Release Details

LABEL Bastardized Records
RELEASED ON 5/22/2009
GENRES Death,Melodic




Faust Again

The Trial

6.1
posted on 12/2009   By: Erik Thomas

Man, it’s been a while since I heard these Polish Darkest Hour worshippers, as the last release I heard was their 2003 debut, Seizing Our Souls. I never heard 2005's Hope Against Hope, but it looks like little has changed as Faust Again still look to be Darkest Hour fans as well as the German metalcore scene fans (Fear My Thoughts, Heaven Shall Burn, Maroon, Neaera, etc) with their hardcore crossed take on melodic death metal.

Comprised of 13 tracks, only 9 of which are actual songs, (the rest are interludes) The Trial is a concept album and shows a more ambitious side to Faust Again with longer songs, some clean vocals and more of an emphasis on melodies and solos and more complex songs structures.

The thing is, for all of its slightly less tense galloping and more rangy artistic take on metalcore, I’ll be damned if I can recall a single note or moment after the album is done.

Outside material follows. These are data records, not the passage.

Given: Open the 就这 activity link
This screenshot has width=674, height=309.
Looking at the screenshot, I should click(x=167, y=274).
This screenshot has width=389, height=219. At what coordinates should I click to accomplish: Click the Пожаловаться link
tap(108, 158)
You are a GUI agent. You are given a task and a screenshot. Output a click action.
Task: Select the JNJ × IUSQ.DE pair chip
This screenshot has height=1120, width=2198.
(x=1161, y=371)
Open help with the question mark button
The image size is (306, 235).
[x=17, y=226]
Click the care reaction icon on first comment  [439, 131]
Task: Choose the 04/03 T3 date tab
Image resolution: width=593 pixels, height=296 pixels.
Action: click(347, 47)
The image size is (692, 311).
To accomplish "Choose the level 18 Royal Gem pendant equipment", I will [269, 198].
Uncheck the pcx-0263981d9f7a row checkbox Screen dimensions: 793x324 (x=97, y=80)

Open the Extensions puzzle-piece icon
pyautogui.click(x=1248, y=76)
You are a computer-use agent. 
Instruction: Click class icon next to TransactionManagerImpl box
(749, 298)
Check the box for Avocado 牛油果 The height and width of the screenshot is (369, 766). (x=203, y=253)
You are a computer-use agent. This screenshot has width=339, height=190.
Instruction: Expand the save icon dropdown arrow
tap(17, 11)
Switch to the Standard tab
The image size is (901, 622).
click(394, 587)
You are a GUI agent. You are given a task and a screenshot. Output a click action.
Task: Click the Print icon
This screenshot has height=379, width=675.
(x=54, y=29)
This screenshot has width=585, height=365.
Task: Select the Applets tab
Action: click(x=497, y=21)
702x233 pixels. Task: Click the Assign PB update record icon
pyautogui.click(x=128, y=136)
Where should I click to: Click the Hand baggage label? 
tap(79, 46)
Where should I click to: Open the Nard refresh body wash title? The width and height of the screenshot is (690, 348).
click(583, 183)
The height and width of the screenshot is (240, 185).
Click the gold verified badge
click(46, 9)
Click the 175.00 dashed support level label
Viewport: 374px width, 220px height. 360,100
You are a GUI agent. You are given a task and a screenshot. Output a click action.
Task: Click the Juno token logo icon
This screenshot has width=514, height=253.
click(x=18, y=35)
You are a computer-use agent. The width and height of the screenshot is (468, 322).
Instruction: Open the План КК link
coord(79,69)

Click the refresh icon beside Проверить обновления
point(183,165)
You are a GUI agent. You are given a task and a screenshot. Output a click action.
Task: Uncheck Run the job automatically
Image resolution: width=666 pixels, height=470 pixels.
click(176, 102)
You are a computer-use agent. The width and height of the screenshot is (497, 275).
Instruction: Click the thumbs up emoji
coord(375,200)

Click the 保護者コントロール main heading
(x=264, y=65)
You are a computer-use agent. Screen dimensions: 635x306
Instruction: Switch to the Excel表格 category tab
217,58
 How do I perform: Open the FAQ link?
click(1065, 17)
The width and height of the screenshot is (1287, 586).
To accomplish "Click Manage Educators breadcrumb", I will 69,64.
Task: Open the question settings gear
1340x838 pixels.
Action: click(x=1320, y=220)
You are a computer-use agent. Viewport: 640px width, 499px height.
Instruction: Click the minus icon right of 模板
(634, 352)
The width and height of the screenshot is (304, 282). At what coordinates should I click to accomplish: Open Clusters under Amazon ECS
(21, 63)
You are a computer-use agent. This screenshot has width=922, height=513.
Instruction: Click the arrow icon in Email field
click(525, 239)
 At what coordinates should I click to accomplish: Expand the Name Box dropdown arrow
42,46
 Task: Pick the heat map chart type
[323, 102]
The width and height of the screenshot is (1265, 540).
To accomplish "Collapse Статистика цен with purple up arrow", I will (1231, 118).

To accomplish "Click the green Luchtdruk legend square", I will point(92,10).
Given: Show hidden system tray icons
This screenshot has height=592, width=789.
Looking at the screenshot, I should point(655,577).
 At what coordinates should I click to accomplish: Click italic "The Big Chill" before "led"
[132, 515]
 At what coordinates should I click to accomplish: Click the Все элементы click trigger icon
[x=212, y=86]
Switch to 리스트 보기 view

The interludes rarely add much to the overall sense of the album and the songs themselves, while competent, just don’t leave any indelible imprint. I literally let the album repeat- 6-7 times one day, and each time I was never really sucked in or even aware when the album started or ended - it was just there as background music. Which is a bit of a shame as you can tell Faust Again put a lot of effort into this release, and for a Polish band to be this competent takes some skill and conviction, even if it's in a genre where they are bound to get steamrolled by their U.S. counterparts in the genre.

However, for the U.S. fanboys, Faust Again is a nice, relatively obscure addition to the genre - they have all the elements including clean vocals here and there, but the back bone is pseudo melodic death metal with some breakdowns. And all the while, you get a sense that their music is more honest than a lot of the U.S. cookie cutter acts simply trying to get a CD into Hot Topic (is there even a Hot Topic in Poland?). Tracks like “Call for Life,” “One Minute Dream,” “Voice Inside”  and 7 minute closer “The End” have a certain somber, grey (Eastern European?) emotionality amid the metalcore clichés and while I personally thought the album was fairly uneventful (I’m guessing to the other fantastic metal I’ve been listening to lately), fans of metalcore/melodic death metal could do worse.